Shahid  Hassan; Malanashita  Ganeson; Ismail Abdul  Sattar Burud

doi:10.18502/acta.v62i2.17040

Shahid Hassan School of Medicine, American University of Barbados, Bridgetown, Barbados
Malanashita Ganeson Department of Family Medicine, Kualalumpur, Malaysia
Ismail Abdul Sattar Burud Department of Surgery, School of Medicine, International Medical University, Kuala Lumpur, Malaysia

DOI: https://doi.org/10.18502/acta.v62i2.17040

Keywords: Essay question; Decision making; Observers variation; Interobserver reliability; Scoring system

Abstract

Modified Essay Questions (MEQs) are often included in high-stakes examinations to assess higher-order cognitive skills.

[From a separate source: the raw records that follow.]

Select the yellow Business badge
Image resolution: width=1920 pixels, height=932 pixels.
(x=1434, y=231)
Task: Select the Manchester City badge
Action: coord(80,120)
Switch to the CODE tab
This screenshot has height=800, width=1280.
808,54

If the marking guides for MEQs are inadequate, this can lead to inconsistencies in marking. To ensure the reliability of MEQs as a subjective assessment tool, candidates’ responses are typically evaluated by two or more assessors. Previous studies have examined the impact of marker variance. Current study explores the possibility of assigning a single assessor to mark the students' performances in MEQ based on statistically drawn evidence in the clinical phase of the MBBS program at a private medical school in Malaysia. A robust evaluation method was employed to determine whether to continue with two raters or shift to a single-rater scheme for MEQs, using the Discrepancy-Agreement Grading (DAG) System for evaluation. A low standard deviation was observed across all 11 pairs of scores, with insignificant t-statistics (P>0.05) in 2 pairs (18.18%) and significant t-statistics (P<0.05) in 9 pairs (81.81%). The Intraclass Correlation Coefficient (ICC) results were excellent, ranging from .815 to .997, all with P<0.001. Regarding practical effect size (Cohen’s d), 1 pair (9.09%) was categorized as having a strong effect size (>0.8), 7 pairs (63.63%) as having a moderate effect size (0.5-<0.8), and 3 pairs (27.27%) as having a weak effect size (0.2-<0.5). The data analysis suggests that it is feasible to consider marking MEQ items by a single assessor without negatively impacting the reliability of the MEQ as an assessment tool.